Sono alcune delle novità fondamentali delle nuove linee guida per la procreazione medicalmente assistita, appena firmate dal ministro della Salute Beatrice Lorenzin. Linee guida valide in tutte le Regioni, diventate necessarie dopo che ben due sentenze della Corte Costituzionale nel 2009 e nel 2014 avevano modificato la legge 40, eliminando il numero massimo di tre embrioni da creare e trasferire in utero mediante un unico impianto e il divieto di fecondazione eterologa.
Proprio sulla fecondazione eterologa si era creato un lungo dibattito: la possibilità che le coppie potessero “attingere” a un donatore estraneo per coronare il proprio desiderio di un figlio non era stata contemplata dalla prima stesura della legge. Le sentenza della Corte hanno man mano smantellato la legge 40, ma poi di fatto l`Italia era rimasta senza norme che permettessero l`avvio dell`eterologa. Un vuoto di regole. Tanto che all`indomani del verdetto del 2014 i centri erano rimasti spiazzati dalla corsa delle coppie desiderose di mettersi in lista per l`eterologa.

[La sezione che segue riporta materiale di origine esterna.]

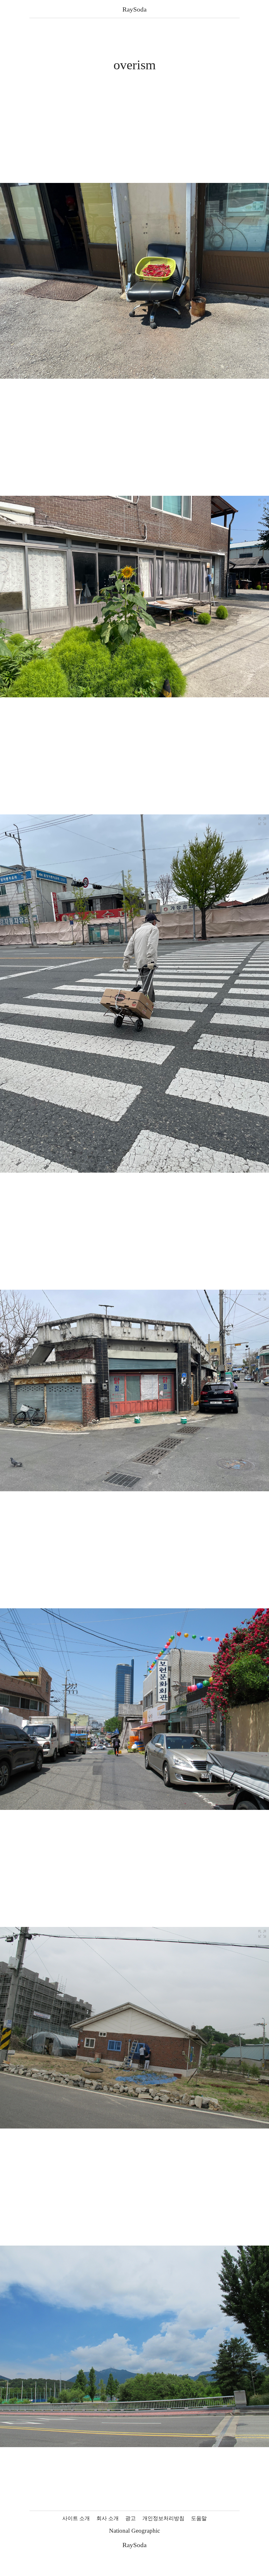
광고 (130, 2518)
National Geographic (134, 2530)
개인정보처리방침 (163, 2518)
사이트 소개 (76, 2518)
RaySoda (134, 9)
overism (134, 64)
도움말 (199, 2518)
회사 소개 (107, 2518)
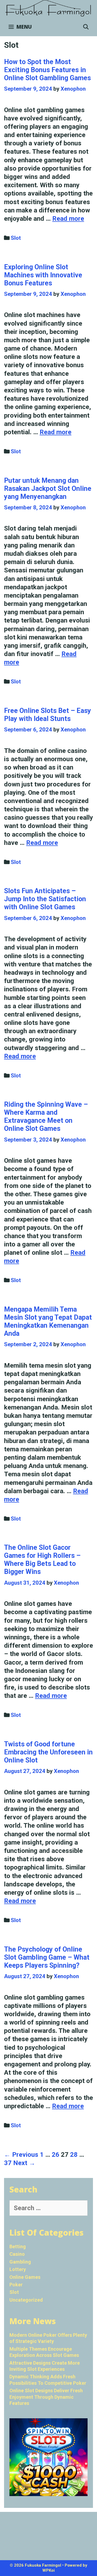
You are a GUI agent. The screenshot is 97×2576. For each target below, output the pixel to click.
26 (55, 2154)
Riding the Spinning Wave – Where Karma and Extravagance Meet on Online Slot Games (46, 1116)
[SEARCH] (86, 26)
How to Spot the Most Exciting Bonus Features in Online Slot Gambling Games (47, 70)
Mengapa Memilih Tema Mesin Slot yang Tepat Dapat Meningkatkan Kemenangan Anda (48, 1321)
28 (74, 2154)
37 (8, 2163)
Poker (16, 2284)
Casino (17, 2254)
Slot (16, 238)
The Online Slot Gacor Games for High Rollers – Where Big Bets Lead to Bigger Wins (42, 1560)
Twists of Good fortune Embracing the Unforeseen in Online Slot (48, 1752)
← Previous (21, 2154)
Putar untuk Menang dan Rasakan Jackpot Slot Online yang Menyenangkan (47, 489)
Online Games (24, 2277)
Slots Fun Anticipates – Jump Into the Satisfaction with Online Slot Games (45, 899)
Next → (24, 2163)
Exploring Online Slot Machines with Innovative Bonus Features (43, 275)
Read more (68, 218)
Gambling (20, 2262)
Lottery (17, 2269)
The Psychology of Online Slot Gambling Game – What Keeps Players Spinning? (46, 1957)
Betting (17, 2246)
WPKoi (48, 2570)
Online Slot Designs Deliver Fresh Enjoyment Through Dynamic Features (46, 2397)
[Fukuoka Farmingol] (48, 8)
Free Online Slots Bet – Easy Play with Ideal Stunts (47, 715)
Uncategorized (26, 2300)
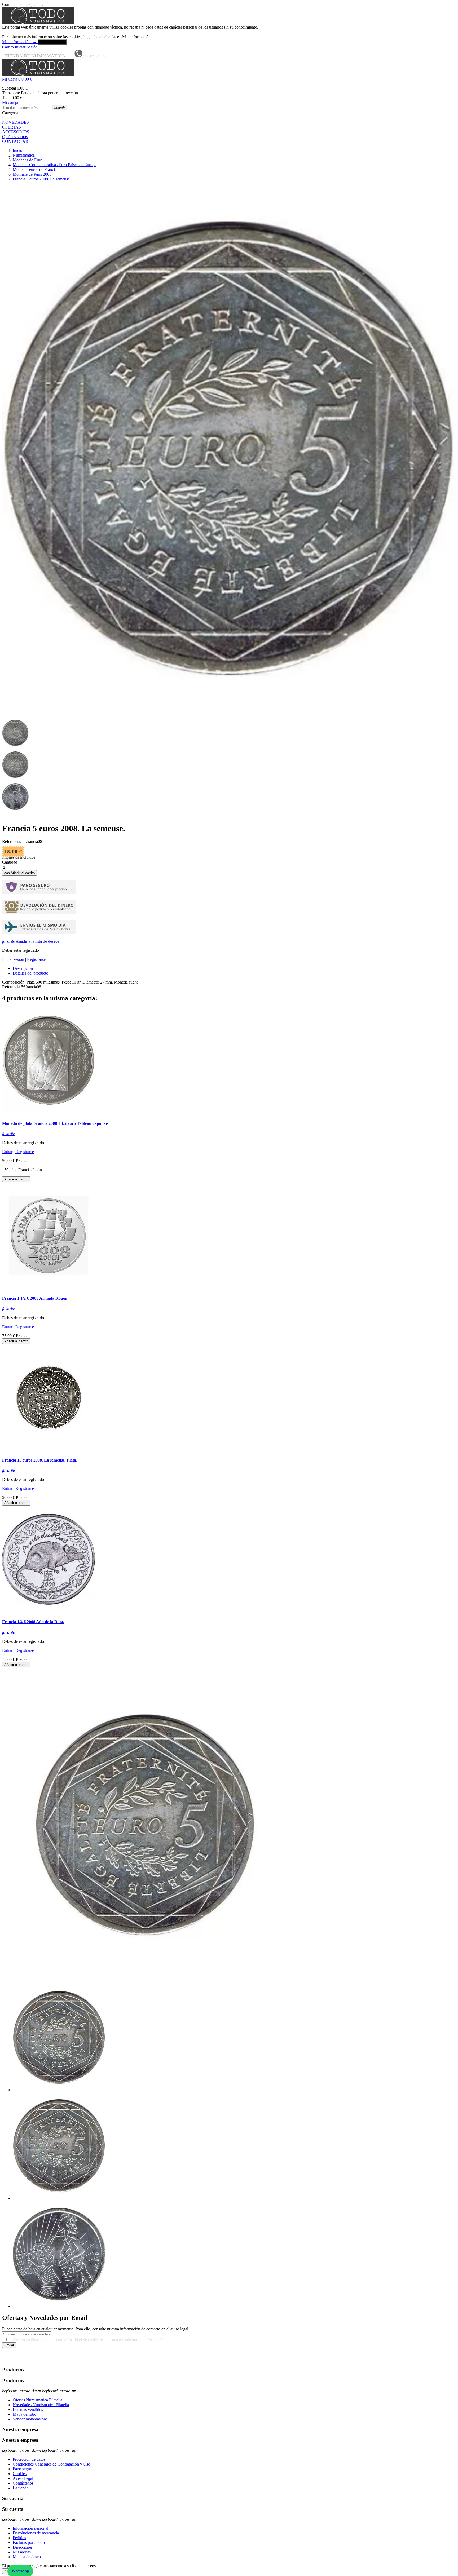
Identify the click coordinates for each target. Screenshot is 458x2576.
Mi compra (11, 102)
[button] (229, 79)
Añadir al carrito (19, 873)
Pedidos (19, 2537)
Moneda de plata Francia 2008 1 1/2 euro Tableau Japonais (55, 1123)
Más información (19, 41)
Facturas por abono (29, 2542)
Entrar (7, 1151)
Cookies (20, 2473)
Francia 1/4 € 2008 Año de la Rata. (33, 1621)
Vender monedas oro (30, 2419)
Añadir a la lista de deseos (30, 941)
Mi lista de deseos (27, 2557)
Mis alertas (22, 2552)
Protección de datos (29, 2459)
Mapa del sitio (24, 2414)
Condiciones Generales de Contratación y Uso (51, 2464)
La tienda (20, 2488)
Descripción (23, 968)
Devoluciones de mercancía (36, 2533)
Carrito (8, 47)
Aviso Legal (23, 2478)
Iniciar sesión (13, 959)
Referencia (11, 987)
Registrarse (36, 959)
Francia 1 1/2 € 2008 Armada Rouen (34, 1298)
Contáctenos (23, 2483)
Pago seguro (23, 2469)
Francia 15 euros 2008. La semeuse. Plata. (39, 1460)
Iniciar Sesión (26, 47)
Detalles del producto (30, 973)
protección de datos (162, 2359)
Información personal (30, 2528)
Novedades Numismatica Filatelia (41, 2404)
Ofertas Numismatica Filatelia (37, 2400)
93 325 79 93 (94, 56)
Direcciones (23, 2547)
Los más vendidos (28, 2409)
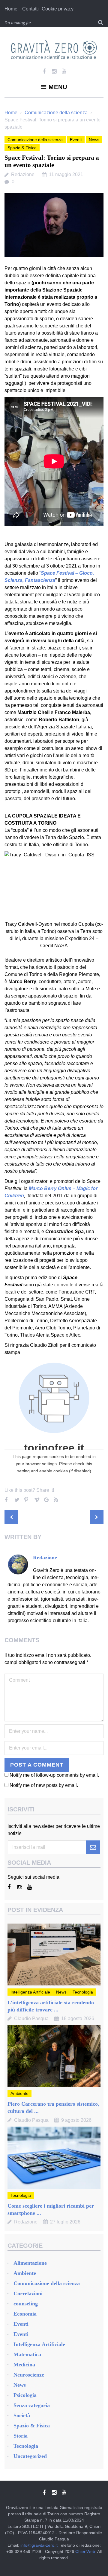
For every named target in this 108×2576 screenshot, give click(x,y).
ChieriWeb (85, 2551)
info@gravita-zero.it (39, 2545)
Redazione (22, 174)
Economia (25, 2314)
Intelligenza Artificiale (30, 1992)
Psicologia (25, 2395)
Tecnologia (83, 1992)
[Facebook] (44, 71)
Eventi (76, 139)
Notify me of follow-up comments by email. (54, 1775)
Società (22, 2415)
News (94, 139)
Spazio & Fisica (22, 147)
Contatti (30, 8)
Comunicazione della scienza (56, 112)
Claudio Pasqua (31, 2018)
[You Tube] (64, 71)
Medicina (24, 2365)
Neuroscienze (29, 2375)
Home (10, 8)
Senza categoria (32, 2405)
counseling (26, 2304)
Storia (21, 2436)
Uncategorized (30, 2456)
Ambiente (19, 2093)
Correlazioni (28, 2293)
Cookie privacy (58, 8)
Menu (58, 87)
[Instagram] (54, 71)
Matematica (27, 2354)
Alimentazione (30, 2263)
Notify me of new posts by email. (44, 1785)
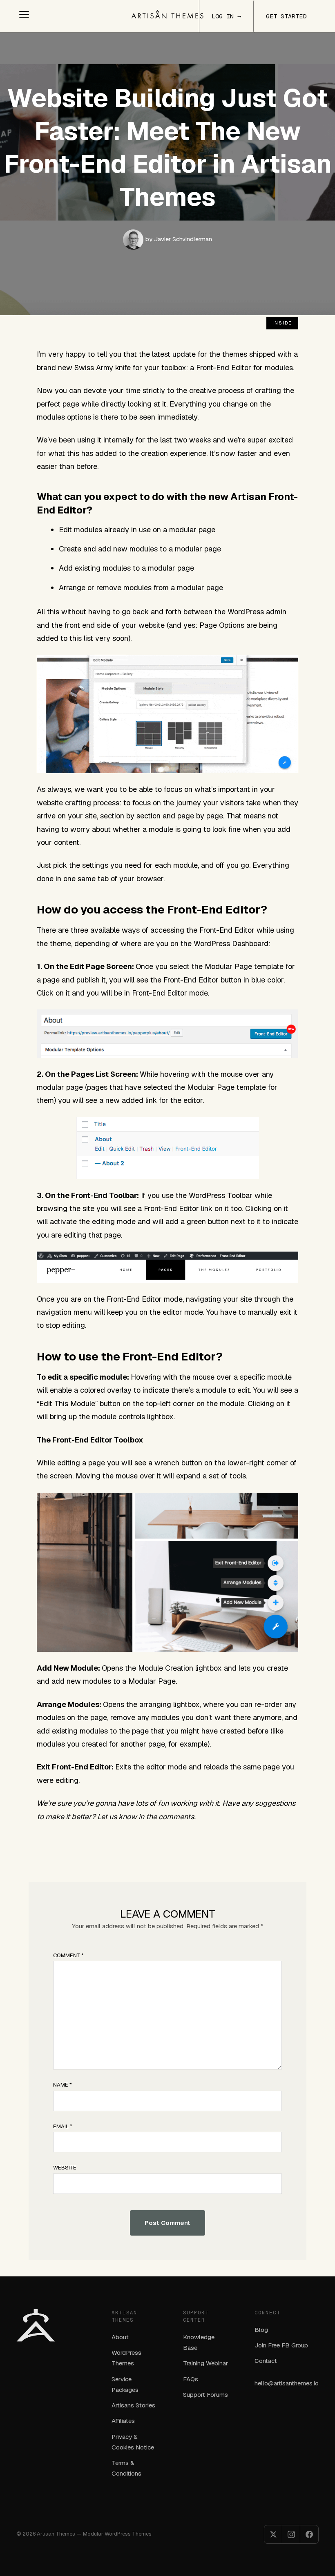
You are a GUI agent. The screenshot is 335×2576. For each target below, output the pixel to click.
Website (64, 2167)
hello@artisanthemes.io (287, 2383)
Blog (261, 2330)
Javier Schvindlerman (178, 239)
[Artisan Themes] (167, 14)
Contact (266, 2361)
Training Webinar (205, 2363)
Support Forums (205, 2394)
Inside (282, 323)
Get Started (286, 16)
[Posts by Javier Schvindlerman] (134, 239)
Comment (68, 1955)
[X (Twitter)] (273, 2534)
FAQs (190, 2379)
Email (62, 2126)
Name (62, 2084)
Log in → (226, 16)
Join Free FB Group (281, 2345)
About (120, 2337)
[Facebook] (309, 2534)
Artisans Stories (133, 2405)
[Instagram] (291, 2534)
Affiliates (123, 2421)
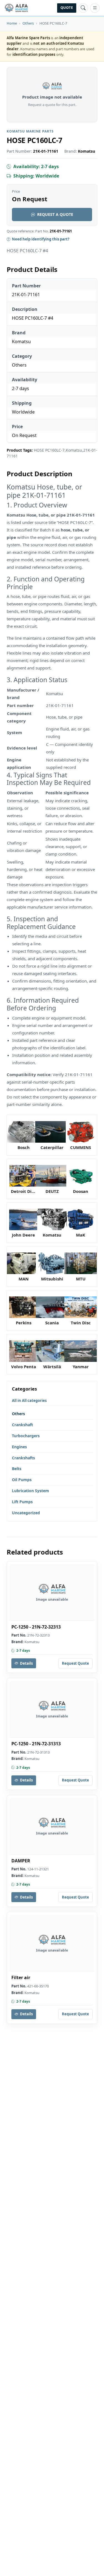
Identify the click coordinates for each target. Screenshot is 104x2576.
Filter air (20, 1978)
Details (26, 1663)
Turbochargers (26, 1435)
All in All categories (29, 1400)
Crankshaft (22, 1424)
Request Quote (75, 1663)
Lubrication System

Ma c`è un`altra importante novità nelle nuove linee varate dalla Lorenzin: potranno accedere alla provetta anche le coppie sierodiscordanti, cioè quelle in cui uno dei due partner è portatore di malattie virali sessualmente trasmissibili per infezioni da Hiv, epatite B e epatite C. La novità consiste nell`allargamento anche alla futura mamma, mentre prima l`accesso alla provetta era consentito solo se a essere malato era il papà.
«Dopo l`istituzione del Registro nazionale dei donatori, questo è il secondo importante passo per l`aggiornamento dell`intero quadro normativo che regola la procreazione assistita in Italia», ha spiegato il ministro, che è anche neo mamma dei gemellini Lavinia e Francesco, nati il 7 giugno.
«Con queste linee guida», ammonisce invece Filomena Gallo, segretaria dell`Associazione Luca Coscioni per i diritti civili, «cambia poco. Ci sono ancora carenze: l`assenza di una campagna informativa per la donazione dei gameti, per dirne una. Inoltre, la Corte ha cancellato il divieto di accesso alle tecniche di procreazione medicalmente assistita per le coppie fertili portatrici di patologie genetiche, eppure dal ministero continuano a sostenere che occorra l`intervento del legislatore per modificare i requisiti di accesso».